In summary, a broken image link shows when either the URL to the image source is no longer available or when access is denied for the user. The latter is the likely case for broken image links to images stored in Confluence, especially if your Confluence server does not allow anonymous access.

If you open a new browser instance and enter the URL to a Confluence image you may find that you are redirected to the Confluence login page. This can happen on the request of a page, but when the browser is simply requesting an image within a page and gets authorization denied, it will show the broken link instead.

You can test this scenario by doing the following:

  1. Open a new browser and navigate to a SharePoint page containing the Confluence Page web part that shows broken links for the images within Confluence.
  2. Go to Confluence in your browser. You should be taken to the login page.
  3. Log in to Confluence/
  4. Go back to the SharePoint page as in step 1 above. The page should now display the images properly.

Note that many browsers allow for multiple tabs and session state is maintained across all of those tabs. This is true with Firefox and IE7, for example. In these situations you could log into Confluence on one tab and go to SharePoint on another and the images will work properly provided that you refreshed your SharePoint page after logging into Confluence.
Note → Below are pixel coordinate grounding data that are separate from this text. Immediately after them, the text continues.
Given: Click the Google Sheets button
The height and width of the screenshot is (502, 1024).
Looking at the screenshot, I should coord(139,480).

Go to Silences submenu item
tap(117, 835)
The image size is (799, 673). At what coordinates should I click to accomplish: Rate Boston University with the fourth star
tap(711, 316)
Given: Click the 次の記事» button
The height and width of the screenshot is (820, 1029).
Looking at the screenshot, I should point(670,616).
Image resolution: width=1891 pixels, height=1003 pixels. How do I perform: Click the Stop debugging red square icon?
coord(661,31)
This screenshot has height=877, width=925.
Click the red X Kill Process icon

Currently there are the following primary ways to prevent this issue:

  1. Use 'Remember Me'
    When you log in to Confluence, there is a checkbox below the username and password fields entitled 'Remember me'. Users can choose this option to remember their logins on a specific computer.
    (info) This is something that each user will need to do.
    If the user selects 'Remember me', the browser stores a cookie. Each time the user uses the same browser on that machine to access SharePoint, they will be able to request images from Confluence. This will work until the cookie times out, and the user has to log in to Confluence again.
  2. Adjust the Confluence Session Timeout
    This is more of a workaround. A Confluence administrator can increase the Confluence session timeout so that once the user is logged in to Confluence, they stay logged in for an extended period of time. This would reduce the likelihood of broken images, but not remove the possiblity. For this to work, the user must have logged in to Confluence recently before the SharePoint page containing the Confluence Page web part.
  3. Use a More Sophisticated Authentication Configuration
    In the SharePoint Connector configuration guide we discuss several options for authenticating to Confluence. Basically, two methods are relevant:
    1. NTLM (either through Tomcat + IIS or through JCIFS)
    2. Microsoft SSO
      If you are able to use NTLM with Confluence, most browsers will negotiate authorization for images as needed, assuming that the browser has been set up with the recommended browser settings.
      With Microsoft SSO, the SharePoint page returned to the client will pre-authenticate to Confluence in an attempt to prevent broken image links. There is script running on the page that will cause the browser to authenticate to Confluence before showing the contents of the Confluence Page web part. (Note that from time to time this does not work due to the asynchronous nature of the requests. A simple refresh of the page fixes the problem if broken images are shown.)
  4. Implement Custom Authentication for your Environment
    Some enterprises already use custom authentication with Confluence. They may have a third party single-sign on product such as SiteMinder and want to make sure that Confluence and SharePoint are integrated with it. In so doing, you can force requests to go through your own network device (such as ISA Server) which would redirect the request such that any request to SharePoint would ensure that there is a Confluence session established.